Figure 3.16: Cameron Lake at Waterton Lakes National Park. Source: Waterton Lakes National Park

“After two hours travelling on level ground along Red-stone creek (Red-Rock) we emerged on the Saskatchewan plains, just six geographical miles north of the 49th parallel and camped at the lakes... The scenery here is grand and picturesque...game is abundant, including, Grizzly bears...and we obtained both fresh meat and fish.”
- Thomas Blakiston, Sept. 6, 1858

The early decades of the 20th century brought continued population growth to the Flathead Watershed. Housing and commerce were densely developed in the city of Kalispell during the first half of the century, but suburban and rural growth dominated the second half.

From 1934 through 1960 there was general acknowledgement by public land managers and land owners that the area had capacity limitations for grazing. Range conservation programs and major changes in grazing management that were put in place to protect and restore grazed areas had a positive impact on the land. However, many landowners quit ranching and farming, and some began leasing their properties which sometimes brought greater problems. Others began operating dude ranches allowing visitors to experience the West on horseback. During this time, recreational fishing increased dramatically.

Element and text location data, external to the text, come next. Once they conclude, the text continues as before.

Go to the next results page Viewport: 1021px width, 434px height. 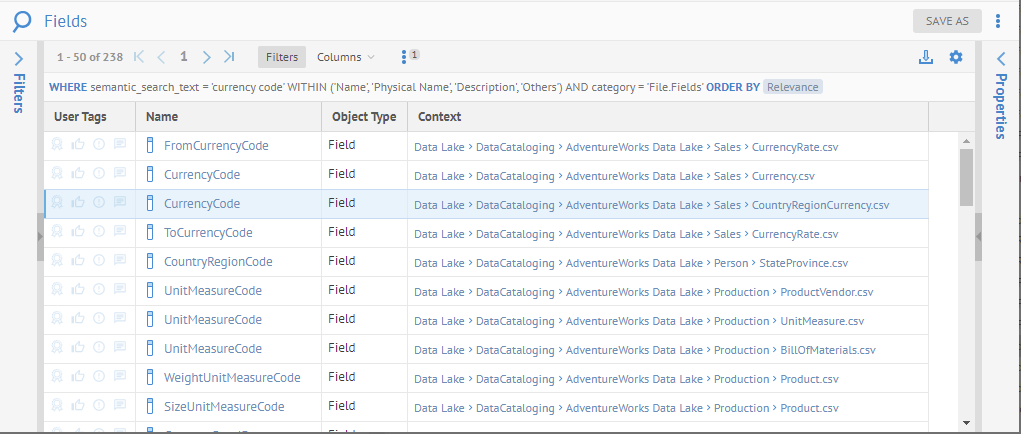click(x=206, y=57)

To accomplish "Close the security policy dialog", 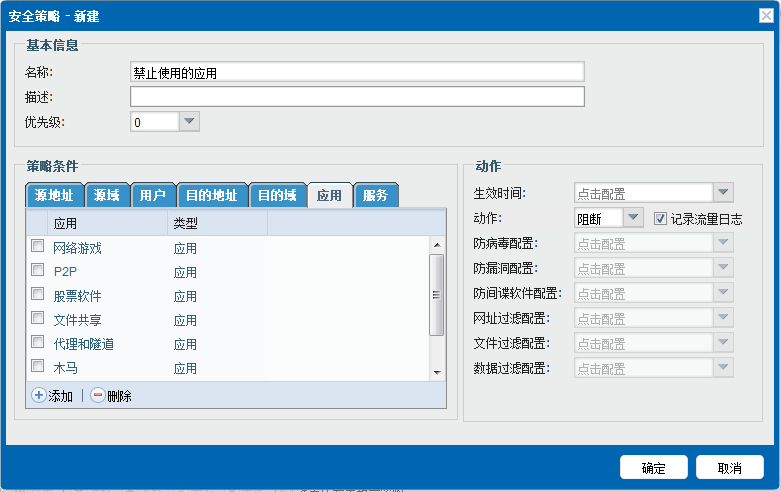I will click(766, 16).
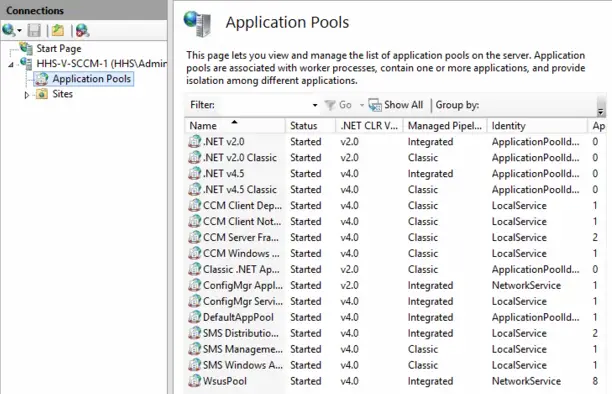Select Start Page in Connections tree
Screen dimensions: 612x394
59,48
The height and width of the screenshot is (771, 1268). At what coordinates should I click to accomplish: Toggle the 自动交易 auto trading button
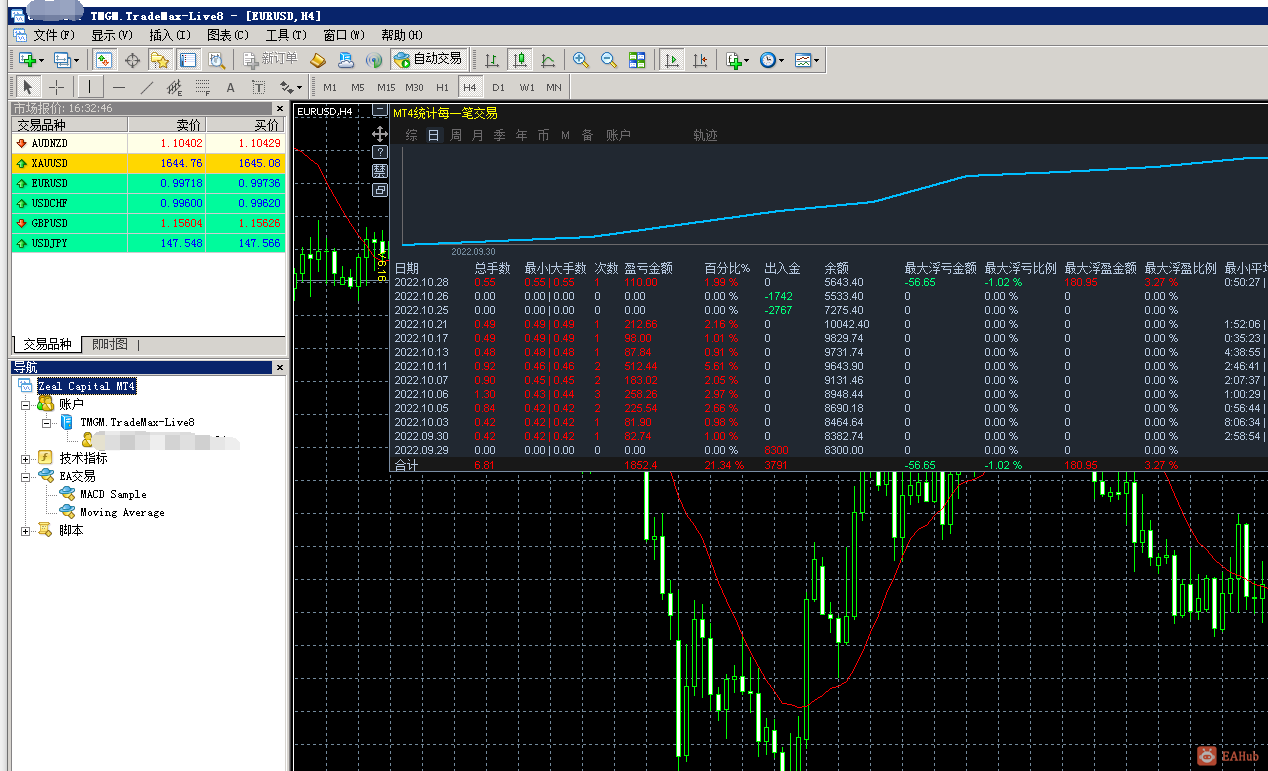point(428,60)
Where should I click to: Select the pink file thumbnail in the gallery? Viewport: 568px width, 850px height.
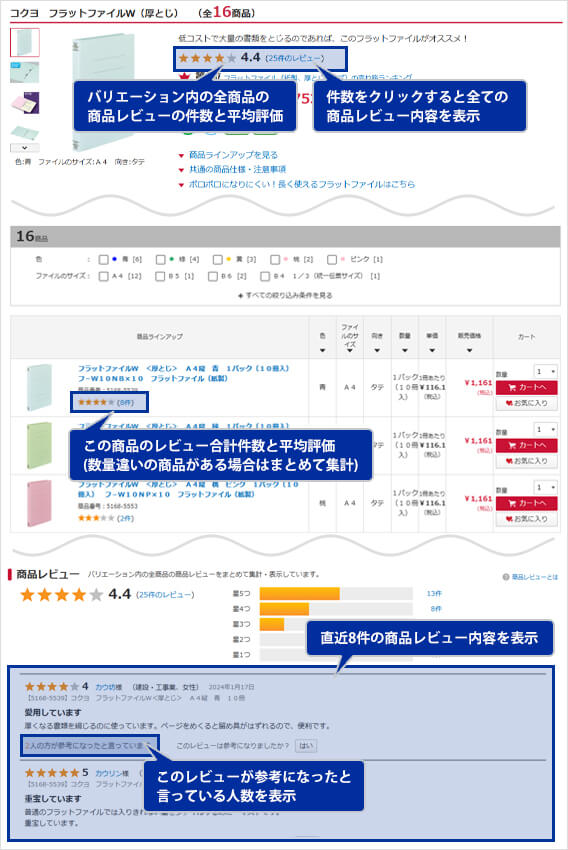(25, 102)
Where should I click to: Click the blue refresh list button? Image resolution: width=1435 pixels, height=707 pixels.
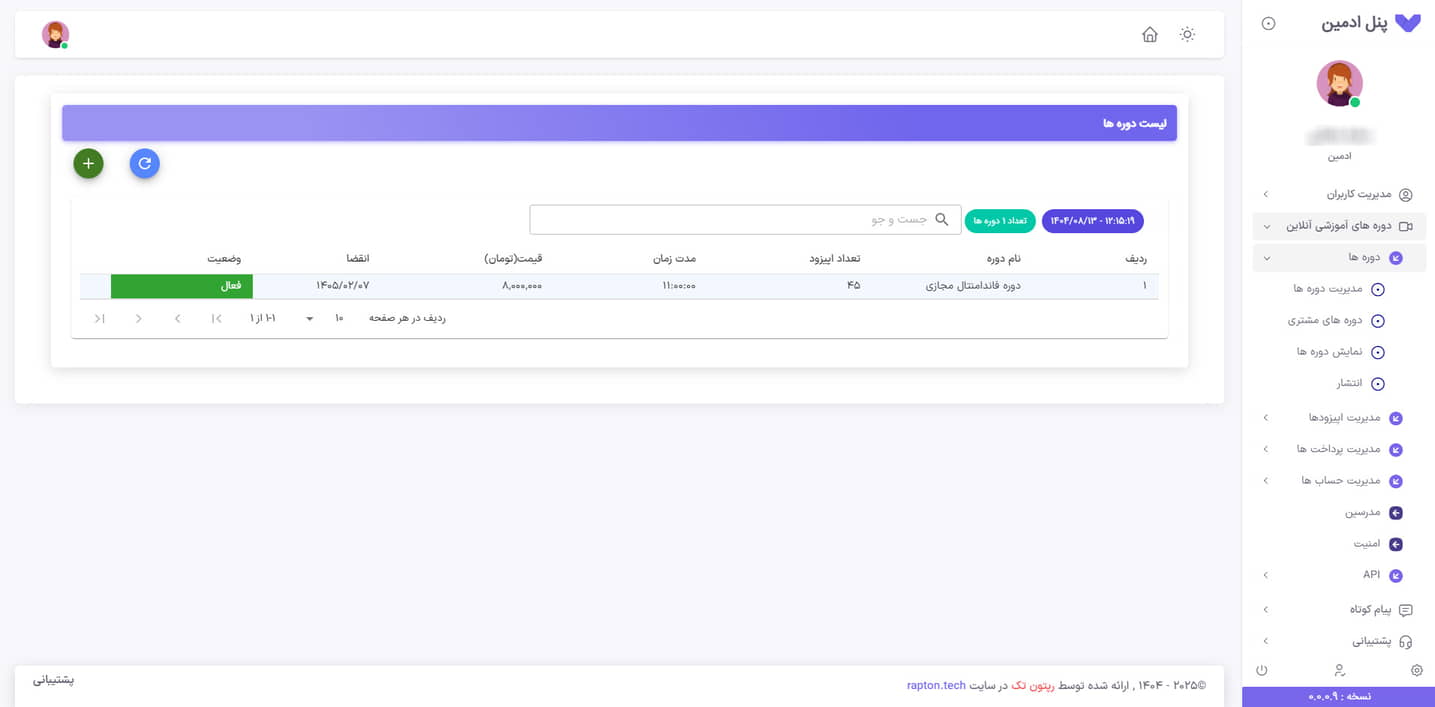pyautogui.click(x=145, y=163)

The decline in grazing and increase in recreation altered the mountains as the foothills saw periods of tree invasions resulting from less grazing and more fire suppression. Pack stock and camps destroyed vegetation, introduced non-native plant species, and invaded wildlife corridors. Conflicts over land and resource use and management grew among wilderness advocates, recreational enthusiasts, land managers, and traditional ranchers and farmers.

The 1940s were overshadowed by World War II. Many Flathead Watershed residents enlisted, were wounded, went missing, or were killed in the war. A number of heroes emerged, including Marine Private First Class Louis Charles “Chuck” Charlot, a great-grandson of Chief Charlot, who died at 18 years of age. Chuck Charlot was one of the marines who participated in the scouting and initial raising of the American flag on Mount Suribachi on Iwo Jima. He was killed a week later while attempting to carry a wounded private to safety.

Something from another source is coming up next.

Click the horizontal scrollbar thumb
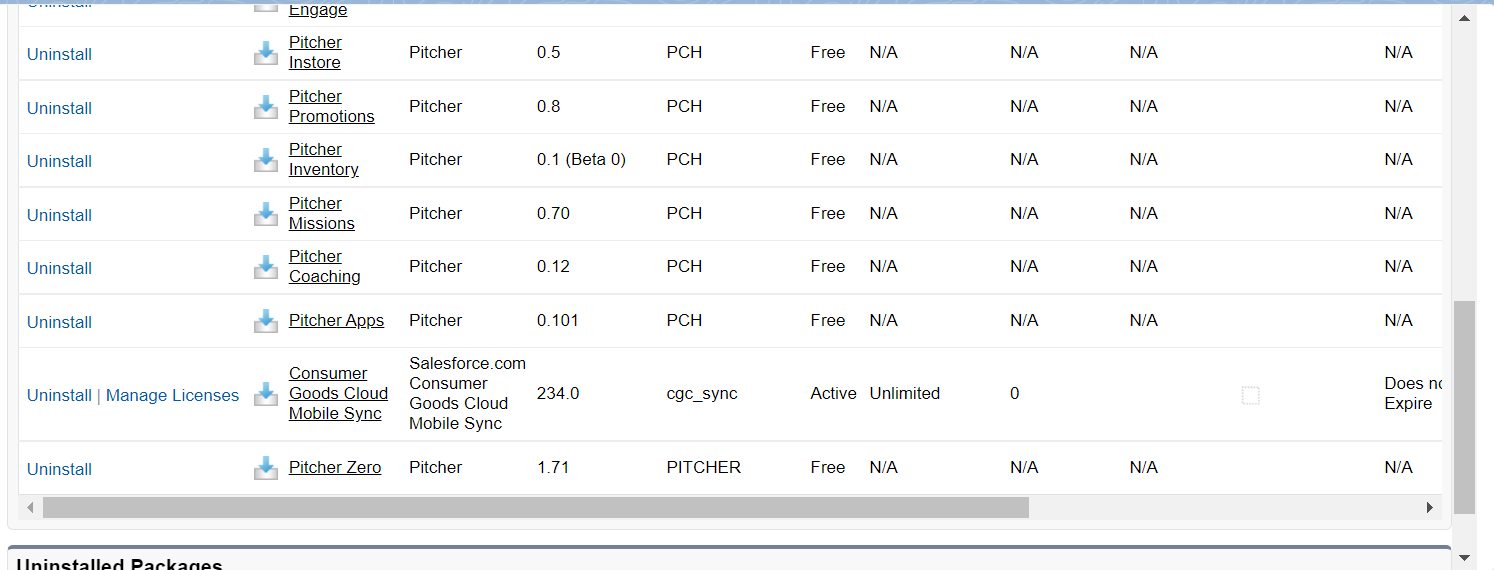 point(535,508)
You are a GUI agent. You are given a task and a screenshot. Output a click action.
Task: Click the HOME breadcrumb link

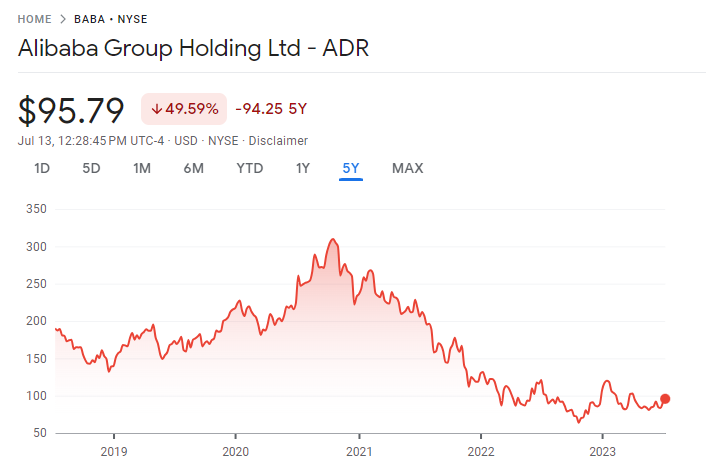(36, 18)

In the early 1950s, tourism in Glacier National Park, the development of Big Mountain Ski Resort (now Whitefish Mountain Resort), and increased demand for wood products began to fuel economic growth which continued for many years. In 1979 California Businessman Ray Thompson (a Flathead native) moved his California company Semitool to Kalispell, bringing a number of engineering and manufacturing jobs to the Flathead Watershed. As more areas were annexed into the city of Kalispell in the 1980s, growth increased by about 12%. This growth increased to over 19% from 1990 to 2000. By the mid-1990s, a long-term decline in agricultural revenues and increasing encroachment of development caused a large amount of agricultural land to be converted to 40-acre (16-hectare) and smaller parcels for subdivision. The loss of agricultural land was felt not only in the watershed, but across the nation.

Further changes came in 1997. On the heels of the wettest year in Flathead Valley history, and fueled by near-record snowpacks, the Stillwater and Swan Rivers experienced 100-year floods. Groundwater levels rose high enough to cover Montana Highway 35 near Woods Bay and closed West Valley Drive. The Stillwater River flooded parts of Evergreen and the causeway road on Echo Lake was submerged. Following on the heels of those near record snowpacks was the development in 1998 of the Blacktail Mountain Ski Area above Lakeside, giving the Flathead Watershed a second winter recreation area.

Flathead County has grown significantly since 2000, particularly north and northwest of the center of Kalispell with the addition of major retail and specialty stores. Continued growth throughout Lake County has resulted in business and town expansions, building renovations, and the addition of numerous support facilities. Today, the Flathead Watershed encompasses a diverse mix of towns and cultures surrounded by the rugged beauty and natural resources that continue to attract so many people to make the watershed their home.